Monitoring Architecture
Architecture Overview
ZCP gathers metrics from multiple Data Plane clusters using the Prometheus Agent and stores them centrally in Cortex within the Control Plane Cluster. It offers built-in consolidated dashboards for monitoring cluster-wide and project-specific workloads via Grafana, with the flexibility to customize dashboards as needed.
The system deploys Prometheus on each Data Plane Cluster to collect metrics, which are then transmitted to the Cortex store on the Control Plane Cluster using the remote_write API.
In the Control Plane Cluster, a Cortex Gateway is deployed to receive metric data from Prometheus Agents running on Data Plane Clusters. Cortex components handle metric storage and visualization across multiple clusters.
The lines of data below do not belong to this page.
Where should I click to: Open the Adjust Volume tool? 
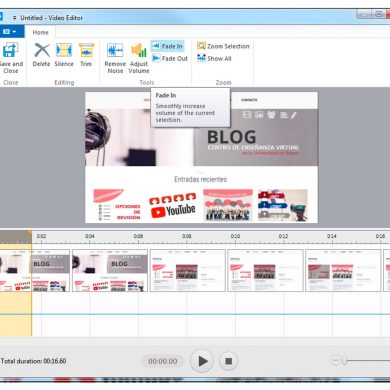tap(139, 58)
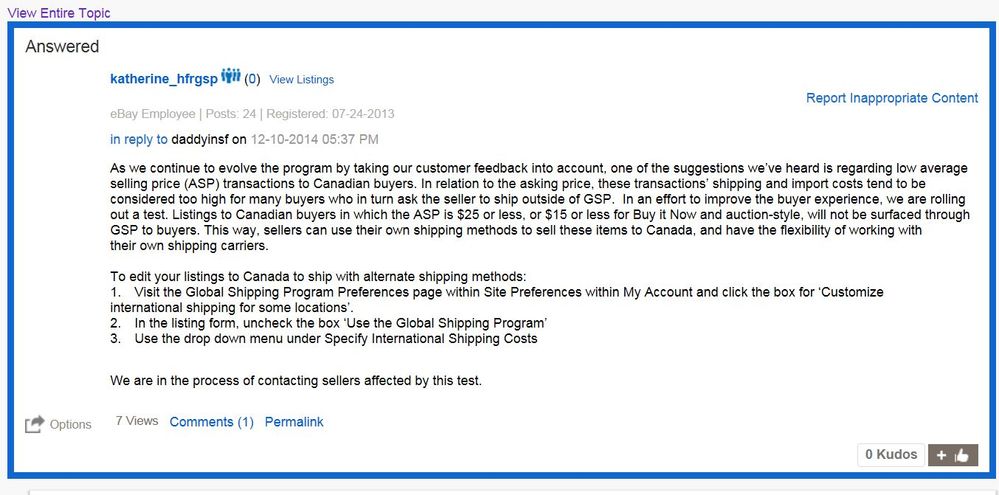This screenshot has width=999, height=495.
Task: Open katherine_hfrgsp's profile link
Action: [164, 79]
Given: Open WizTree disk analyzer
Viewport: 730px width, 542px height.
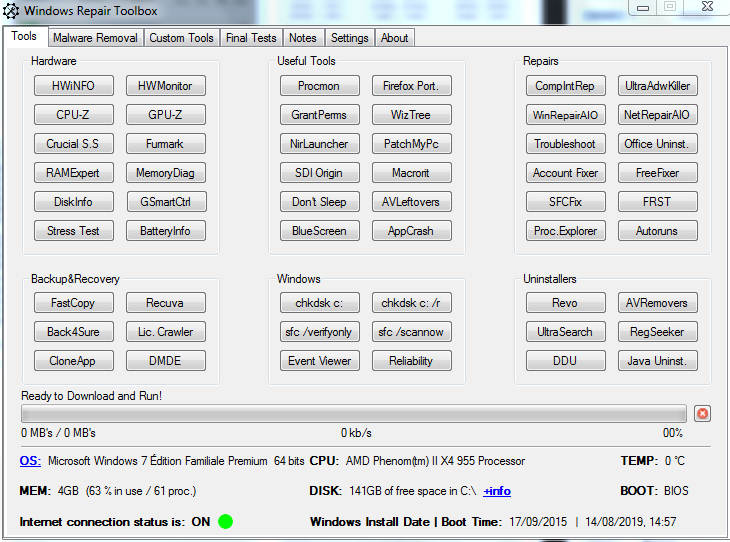Looking at the screenshot, I should pyautogui.click(x=411, y=115).
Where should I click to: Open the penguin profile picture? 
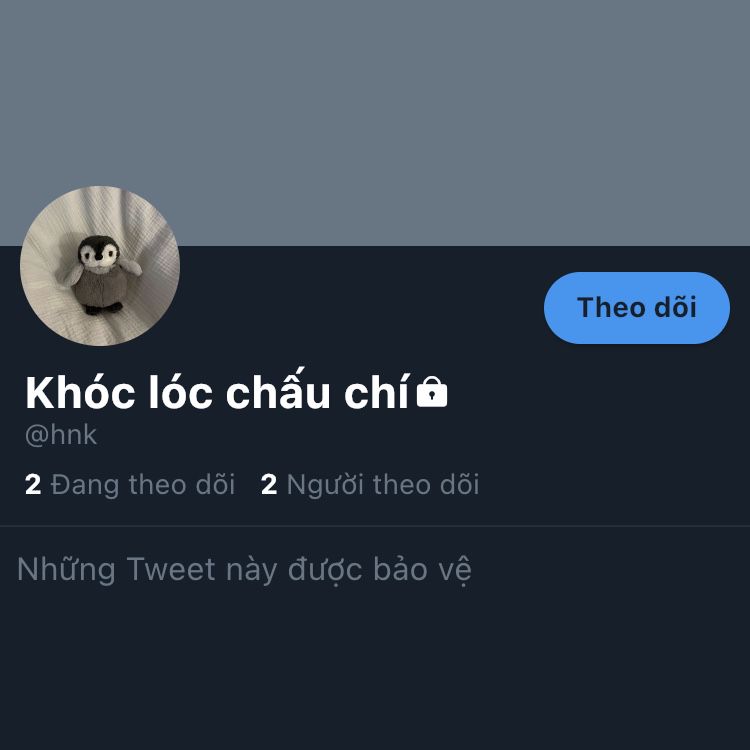100,266
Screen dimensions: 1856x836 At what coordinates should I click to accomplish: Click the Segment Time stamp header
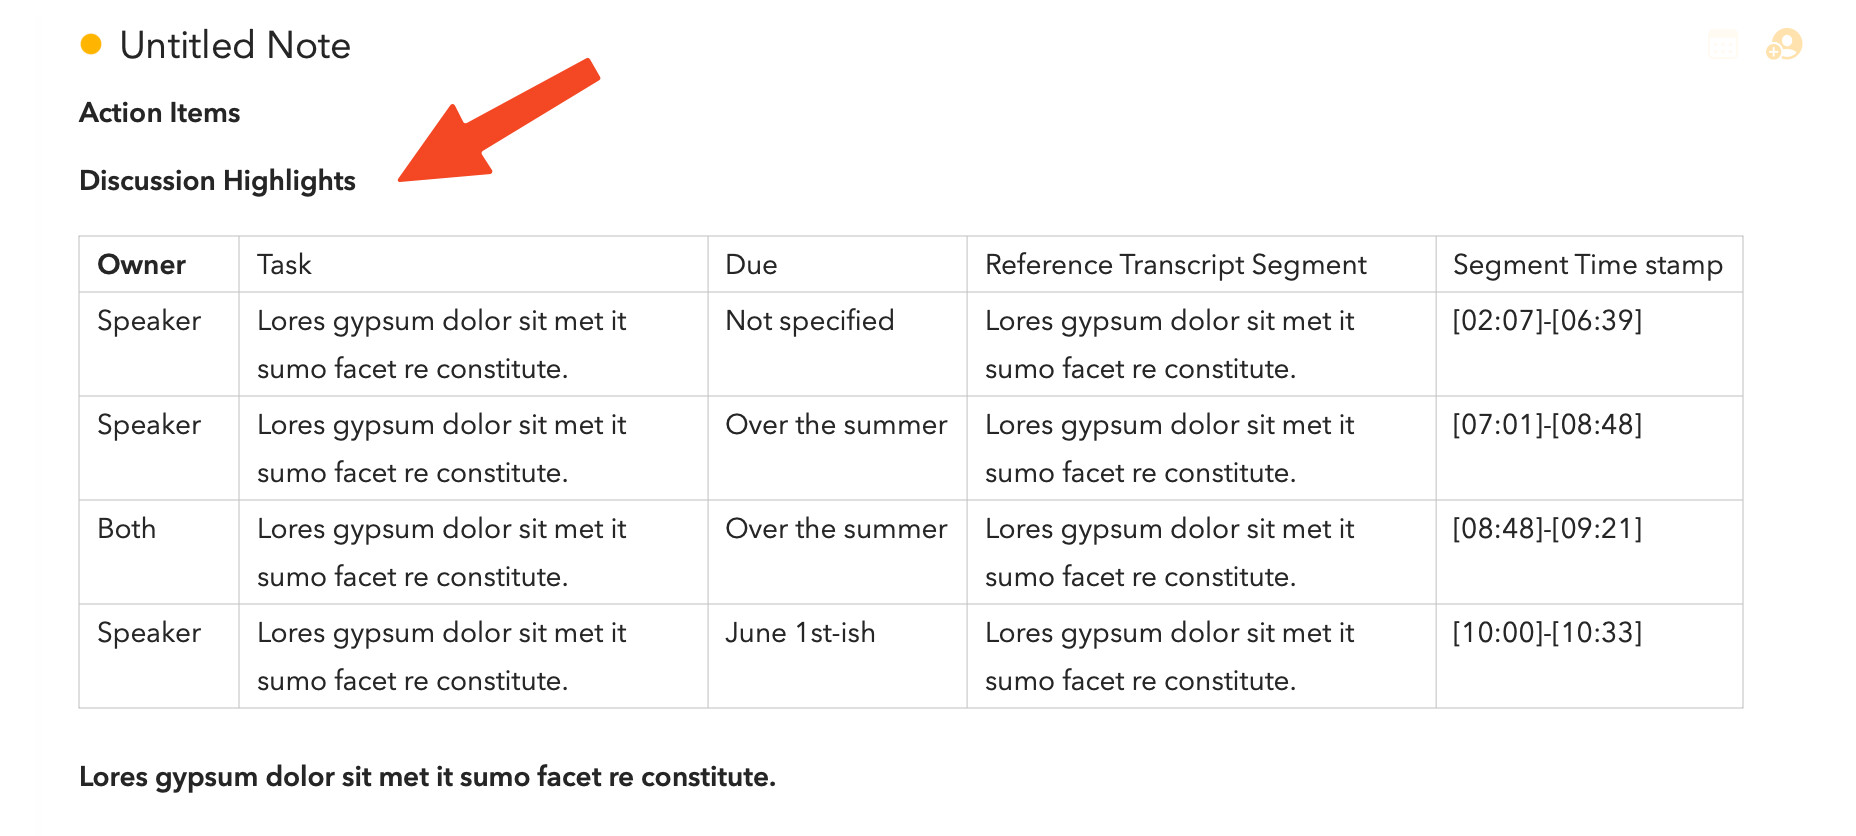1587,265
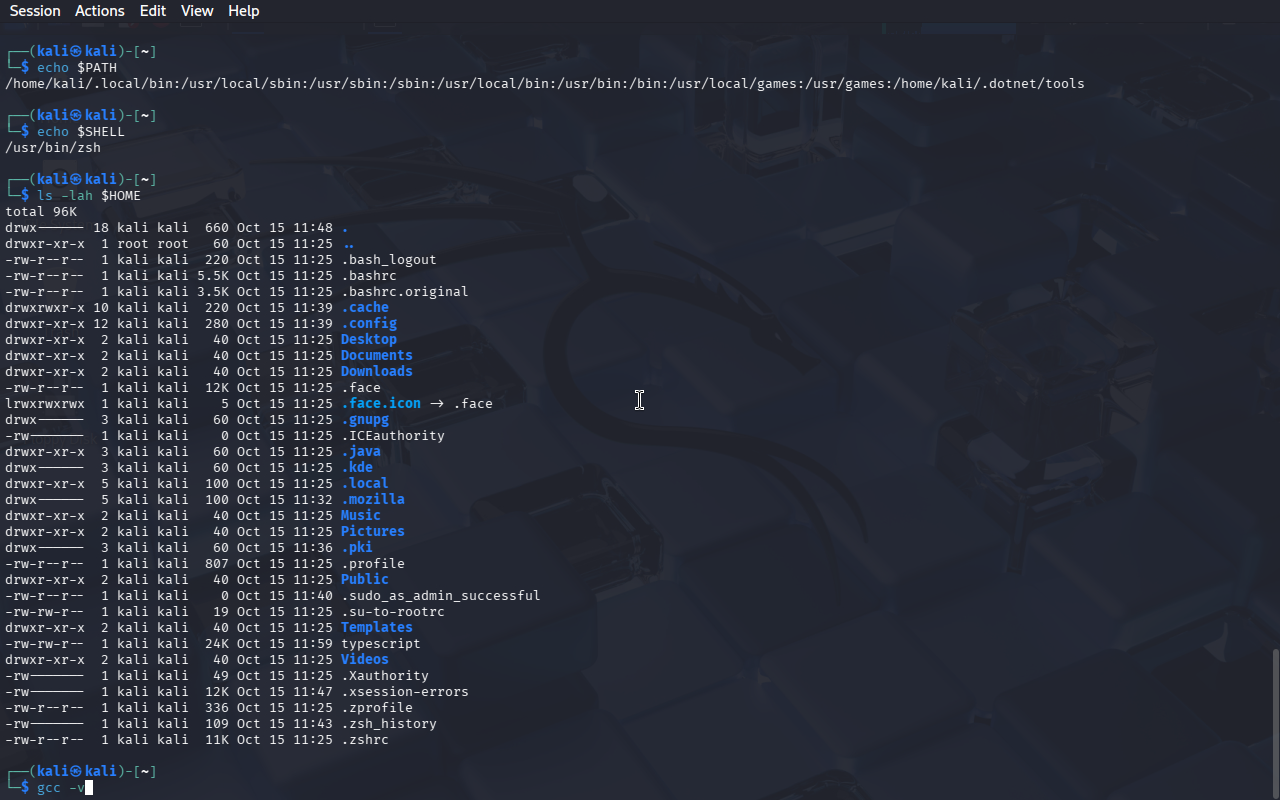Click the .sudo_as_admin_successful file name

pos(440,596)
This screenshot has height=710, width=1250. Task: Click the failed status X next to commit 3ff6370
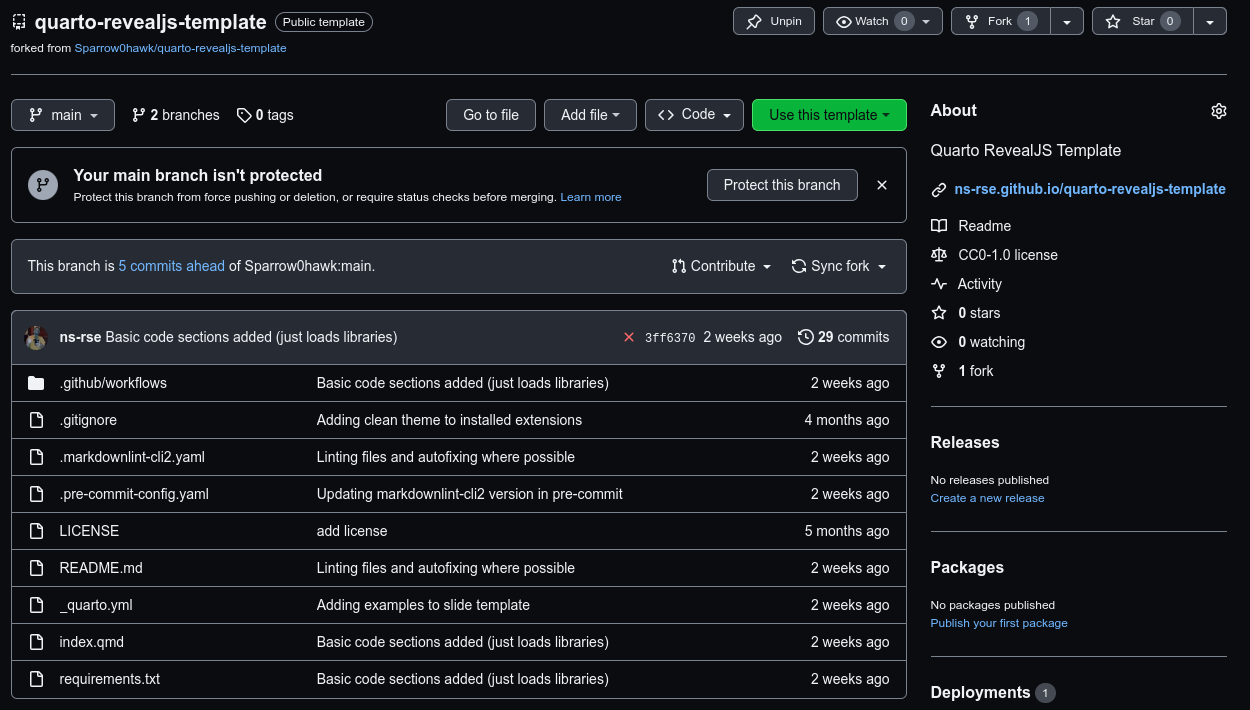629,337
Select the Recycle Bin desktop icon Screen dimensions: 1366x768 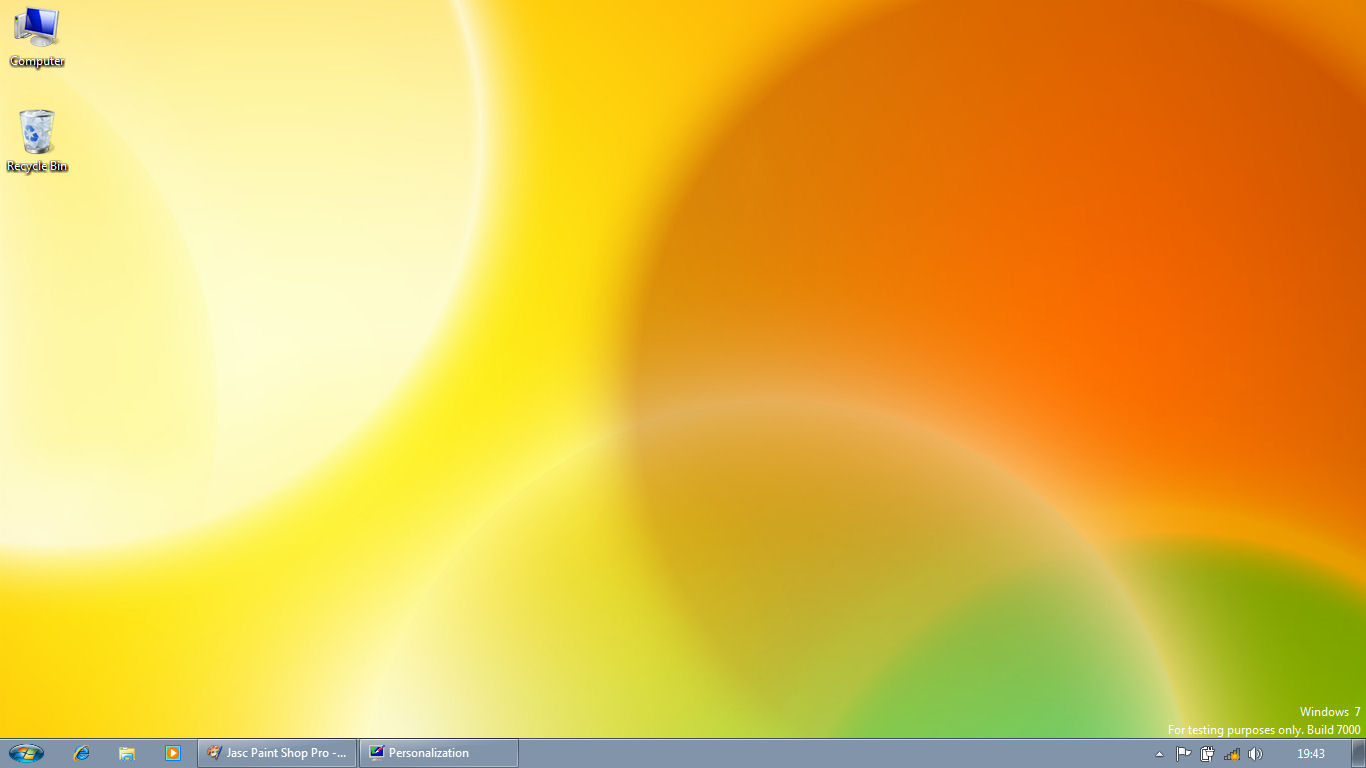coord(37,132)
Additionally, Cortex Rule and Alertmanager components enable alarm rules based on collected metrics, triggering notifications for operators when predefined thresholds are exceeded.
The Monitoring Backend Component, responsible for managing Prometheus Agents, multi-project support, and configuring Grafana Organizations and dashboards, is also housed within the Control Plane Cluster.
Components and Roles
Control Plane Components
Component | Roles |
---|---|
Grafana | - Visualizes collected metrics |
Monitoring Backend | - Manages Grafana organizations, datasources, and dashboards - Deploys Prometheus on Data Plane Clusters |
Cortex Gateway | - Handles multi-tenant authentication - Routes requests to Cortex components |
Distributor | - Validates incoming metrics - Tracks high availability (HA) - Performs load balancing |
Ingester | - Stores metrics in long-term storage |
Querier | - Executes PromQL queries |
Query frontend (Optional) | - Enhances read performance - Handles queuing, splitting, and caching |
Ruler (Optional) | - Runs PromQL queries for alerts and recording rules |
Alertmanager (Optional) | - Adds multi-tenant support for alerting |
Configs (Optional) | - Stores settings for Ruler and Alertmanager |
Compactor | - Merges multiple blocks into a single optimized block - Reduces storage costs - Speeds up queries |
Store Gateway | - Handles block sharding and replication - Caches query results |
Index cache | - Improves lookup performance |
Chunks cache | - Stores retrieved data chunks for faster access |
Metadata cache | - Caches metadata, such as tenant lists and block mappings |
Data Plane Components
Component | Roles |
---|---|
Prometheus | - Acts as a time-series database - Collects and stores metrics - Triggers alerts |
Prometheus Node Exporter | - Gathers node-level system metrics |
Kube State Metrics | - Collects Kubernetes API-related metrics |